Jacek Kowalski: "Żadnej spalarni nie będzie"

spalMieszkańcy Nowego Dworu i okolic mogą odetchnąć z ulgą. Budowa dużej spalarni odpadów komunalnych została wstrzymana. Powód? "Okoliczności, które rodzą wątpliwości co do przejrzystości sprawy" – oświadczył burmistrz, Jacek Kowalski

Kiedy okazało się, że nowodworski ZEC podpisał umowę na dostawę energii cieplnej z firmą Ekokogeneracja, w Nowym Dworze zawrzało. "Będą nas truć!", "Spadną ceny nieruchomości!", "Czy ktoś pomyślał o Kampinosie?!" – grzmiała część mieszkańców.

Miało być tak...

Inwestor zamierzał produkować energię w zakładzie budowanym w dzielnicy przemysłowej, a umowa z ZEC wynikała ze zobowiązań Polski do zmniejszenia emisji dwutlenku węgla do atmosfery.

Skutkiem tych zobowiązań jest stosowanie przy produkcji ciepła tzw. kogeneracji, czyli jednoczesnej produkcji energii elektrycznej.
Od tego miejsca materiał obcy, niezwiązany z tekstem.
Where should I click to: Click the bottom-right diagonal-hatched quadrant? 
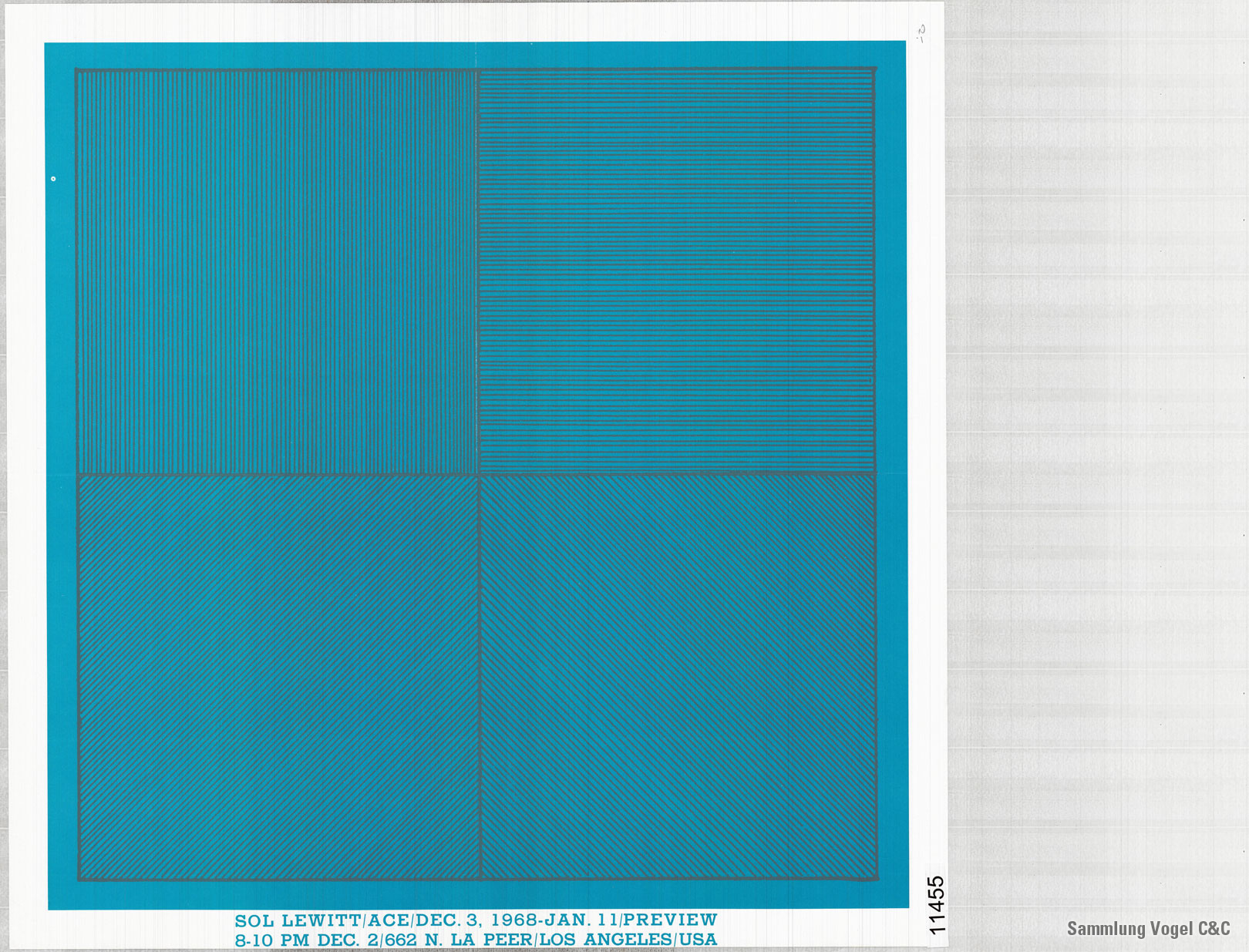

Oprócz tego – w celu zmniejszenia emisji dwutlenku węgla do atmosfery oraz redukcji innych zanieczyszczeń – producenci ciepła zobowiązani są do stosowania alternatywnych rodzajów paliw, pochodzących z surowców wtórnych i materiałów odnawialnych.

Pożegnanie z Głosem

Jednak w ostatnich dniach, w związku z procesem inwestycyjnym tego przedsięwzięcia, wynikły okoliczności, które - jak określił burmistrz Jacek Kowalski - "rodzą wątpliwości co do przejrzystości sprawy". Chodzi m.in. o fakt, że umowa między ZEC a inwestorem została opatrzona klauzulą poufności. Ponadto, "umowa zawiera treści, które nie są zgodne z tym, co pierwotnie założono. Chodzi przede wszystkim o rodzaj stosowanego paliwa".
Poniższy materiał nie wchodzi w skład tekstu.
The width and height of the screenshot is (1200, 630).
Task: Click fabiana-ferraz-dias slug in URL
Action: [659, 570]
– W związku z tym zgłosiłem wniosek do Starostwa Powiatowego o wstrzymanie wykonywania decyzji o pozwoleniu na budowę. Zarekomendowałem też Radzie Nadzorczej ZEC odwołanie prezesa zarządu spółki – oznajmił burmistrz.

W ten sposób po 19 latach ze stanowiskiem pożegnał się Roman Głos.
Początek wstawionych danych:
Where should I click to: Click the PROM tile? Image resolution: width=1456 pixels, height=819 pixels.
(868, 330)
"Nie wiedzieliśmy, co i jak"

Z decyzji burmistrza cieszą się zagorzali przeciwnicy budowy spalarni, a tych było sporo. Na facebooku pojawiła się strona "NIE spalarni śmieci w Nowym Dworze Mazowieckim", do której przyłączyło się prawie 1000 osób. Powstała też petycja "Stop budowie spalarni odpadów w Nowym Dworze Mazowieckim", pod którą zebrano do tej pory kilkaset podpisów.

– W tym projekcie wiele rzeczy nie zostało wyjaśnionych. Nie wiedzieliśmy, co i jaką metodą będzie spalane, nie znaliśmy skutków dla środowiska. Poza tym zadawaliśmy sobie pytanie: dlaczego spalarnia miałaby być zbudowana właśnie tutaj? – zastanawiała się 56-letnia pani Mirosława.

"Moda" na spalarnie

Rzeczywiście, ostatnio trwa istna "moda" na próby lokalizowania spalarni i podobnych zakładów w powiecie nowodworskim. Zaczęło się od Nasielska, później przyszła kolej na Kosewo i Nowy Modlin, a teraz - Nowy Dwór.

Jednak J. Kowalski zapewnia, że na terenie miasta nie będzie tolerował żadnych działań ani inwestycji, które "będą miały choćby znamiona negatywnych konsekwencji dla mieszkańców".

– Dotyczy to w szczególności spalarni śmieci, która mogłaby mieć takie konsekwencje – podsumował burmistrz.